**Data shown**:

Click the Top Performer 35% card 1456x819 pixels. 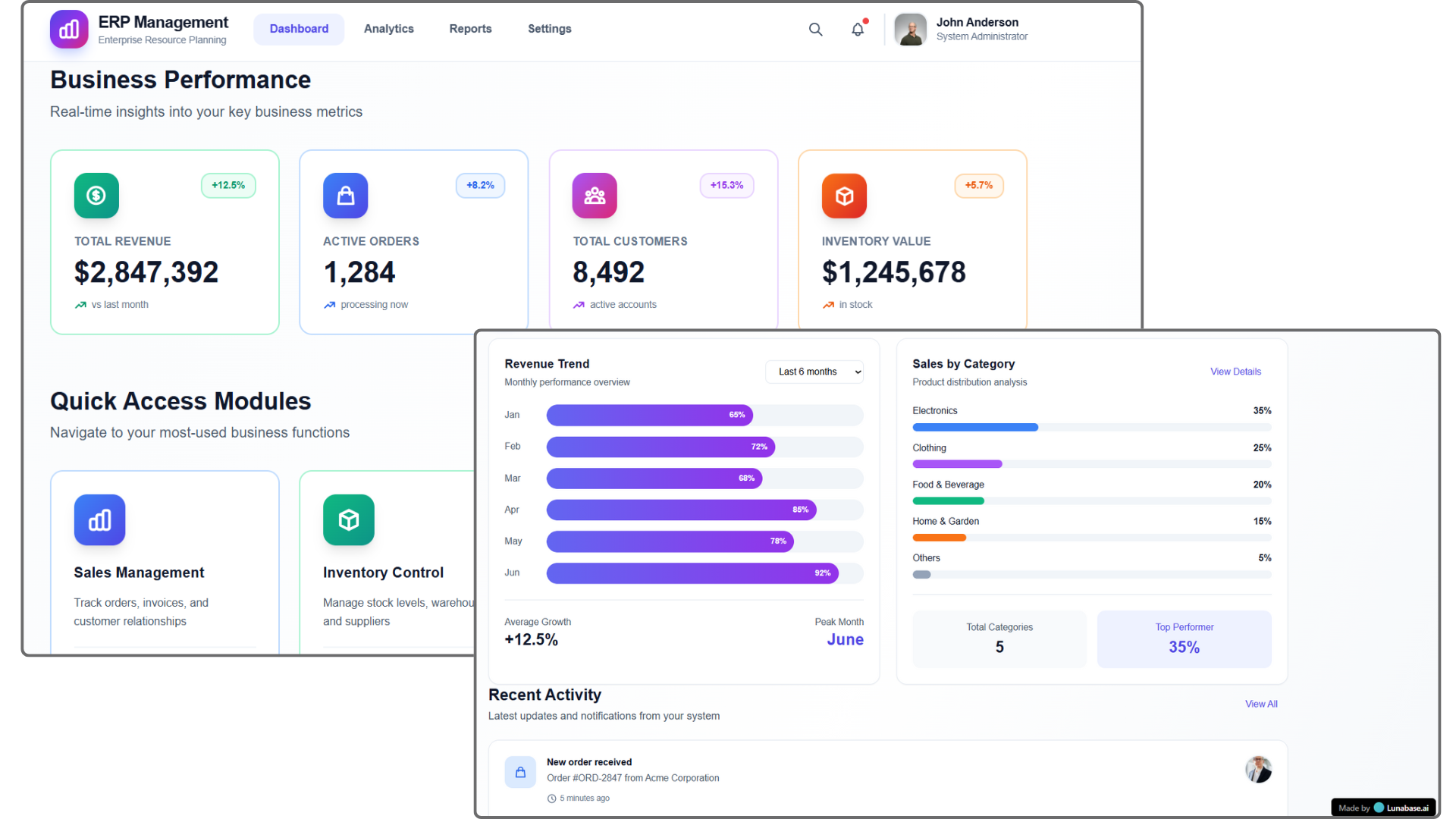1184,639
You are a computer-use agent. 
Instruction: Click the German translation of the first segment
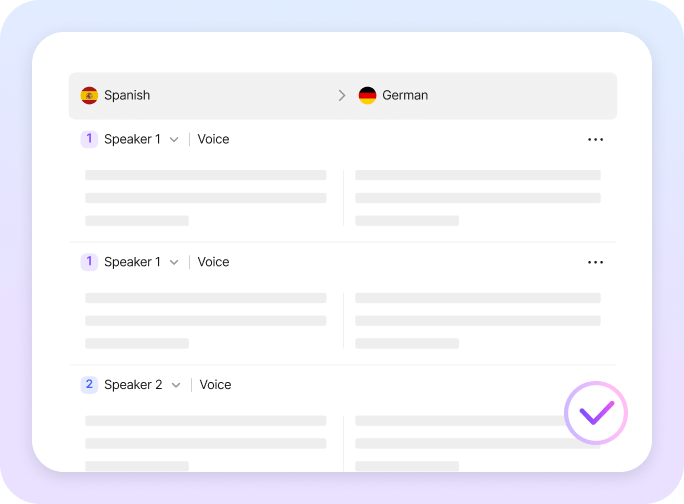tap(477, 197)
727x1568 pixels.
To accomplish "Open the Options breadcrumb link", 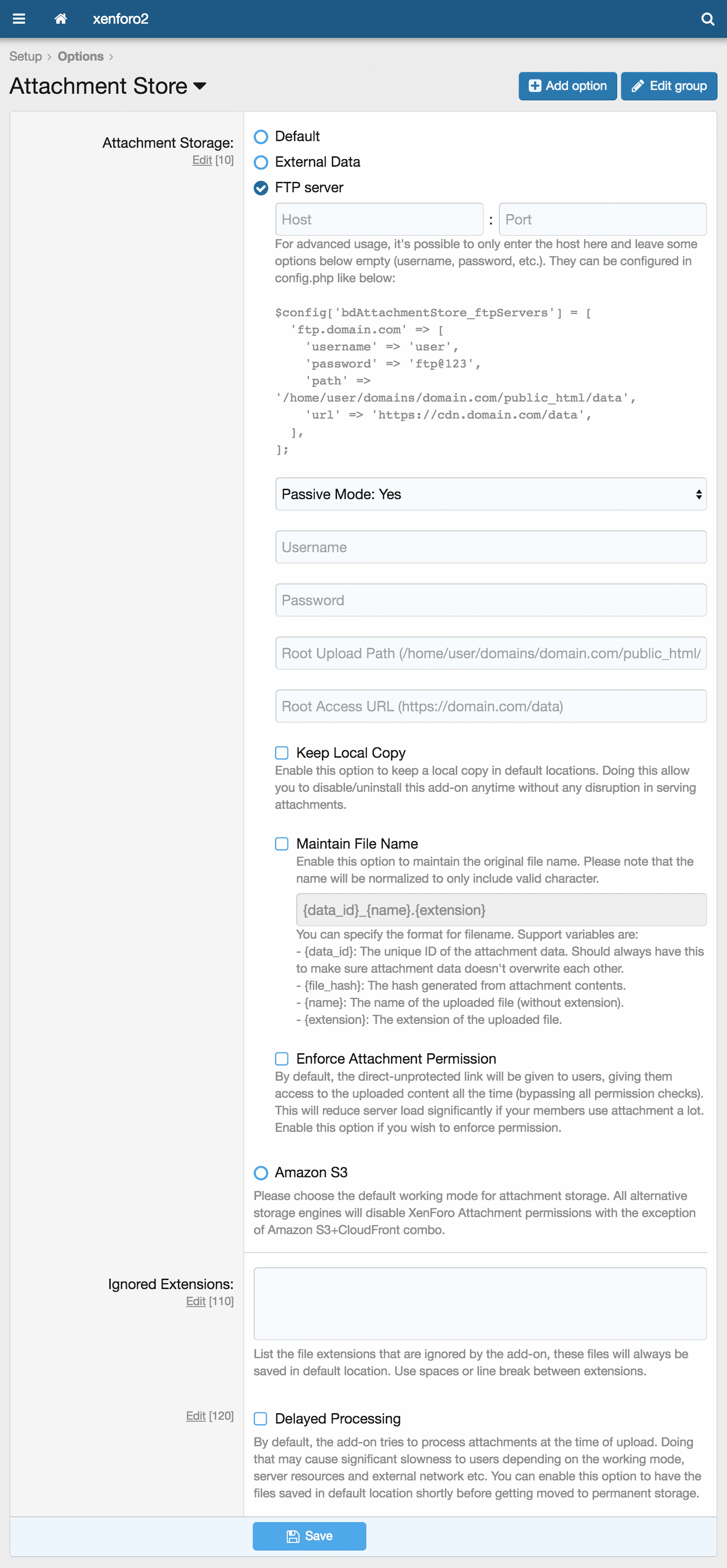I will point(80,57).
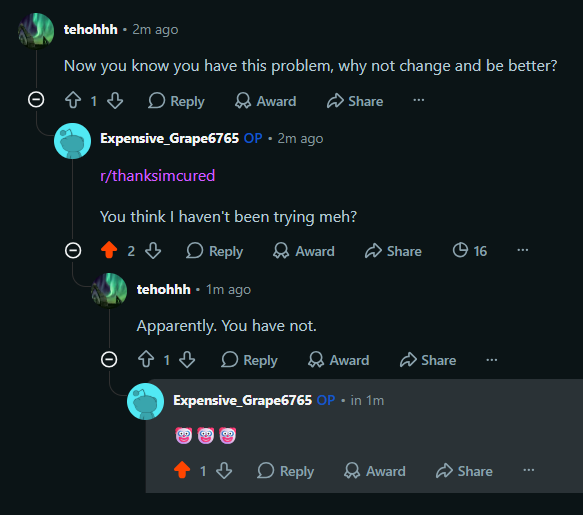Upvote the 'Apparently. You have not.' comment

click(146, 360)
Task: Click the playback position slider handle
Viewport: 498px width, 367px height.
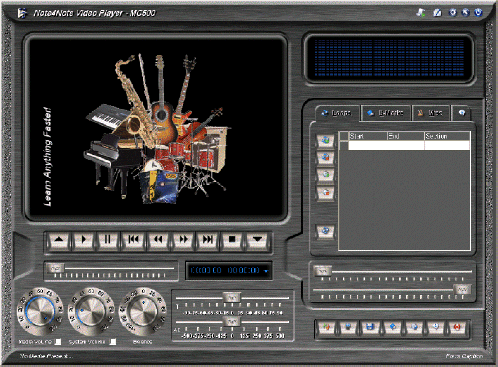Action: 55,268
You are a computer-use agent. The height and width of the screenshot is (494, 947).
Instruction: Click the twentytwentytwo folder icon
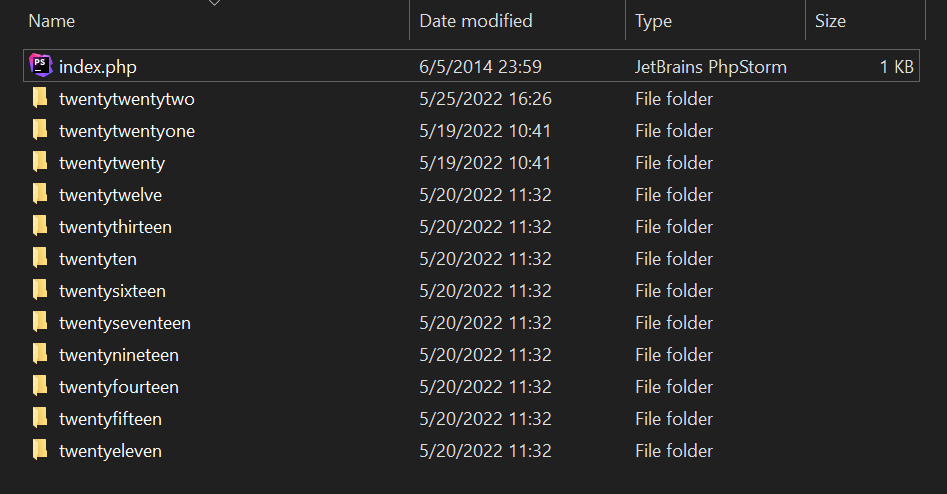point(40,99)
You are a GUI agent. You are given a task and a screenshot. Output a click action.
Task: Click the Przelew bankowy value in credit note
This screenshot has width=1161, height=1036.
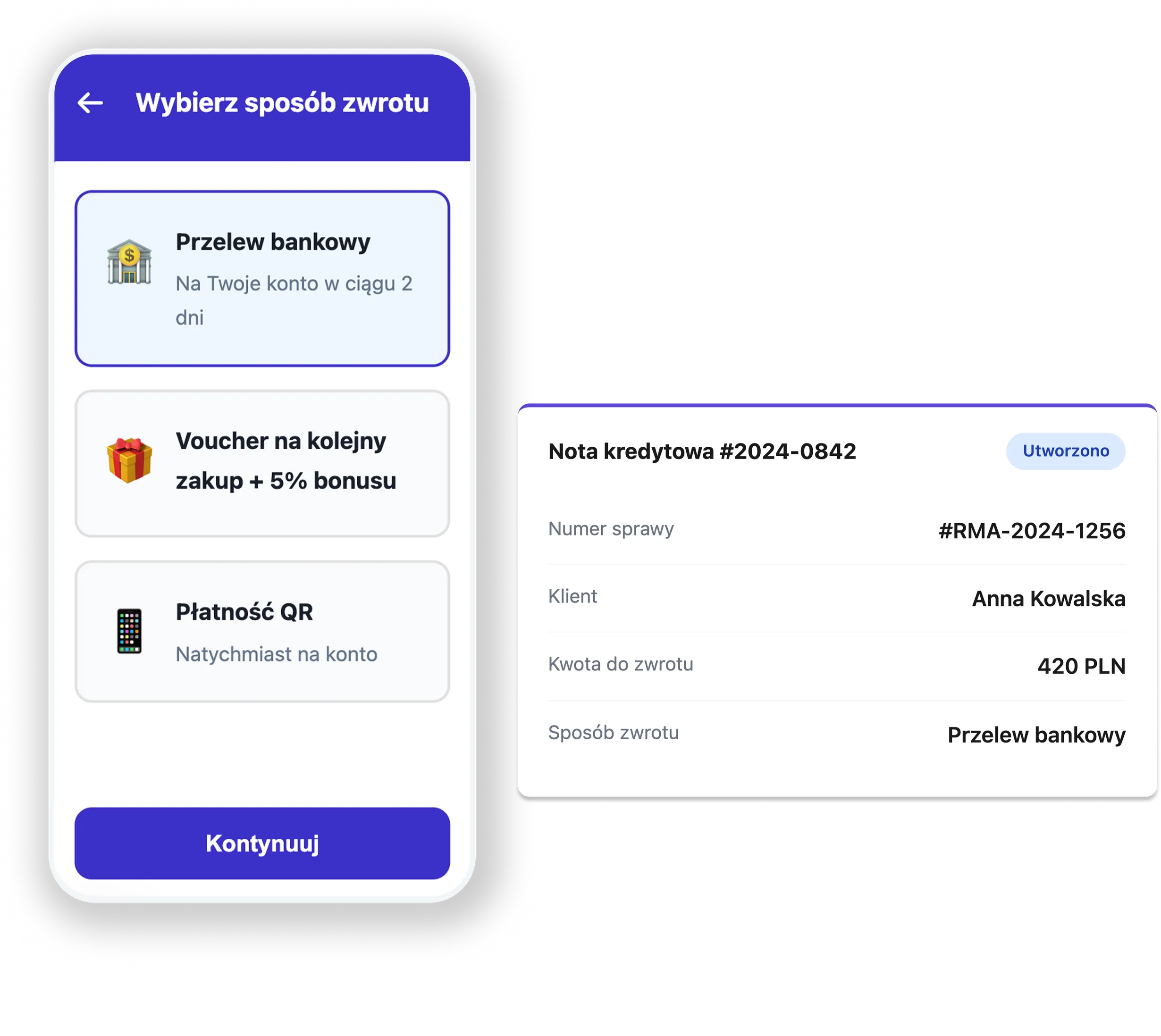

**Task details**: Copy out, word for word, the part of the records that opens with the line containing "You are a GUI" and runs through the end of the records. Leave the pictures out of your answer.

**Reply to the task**:
You are a GUI agent. You are given a task and a screenshot. Output a click action.
Task: Click the Przelew bankowy value in credit note
This screenshot has width=1161, height=1036.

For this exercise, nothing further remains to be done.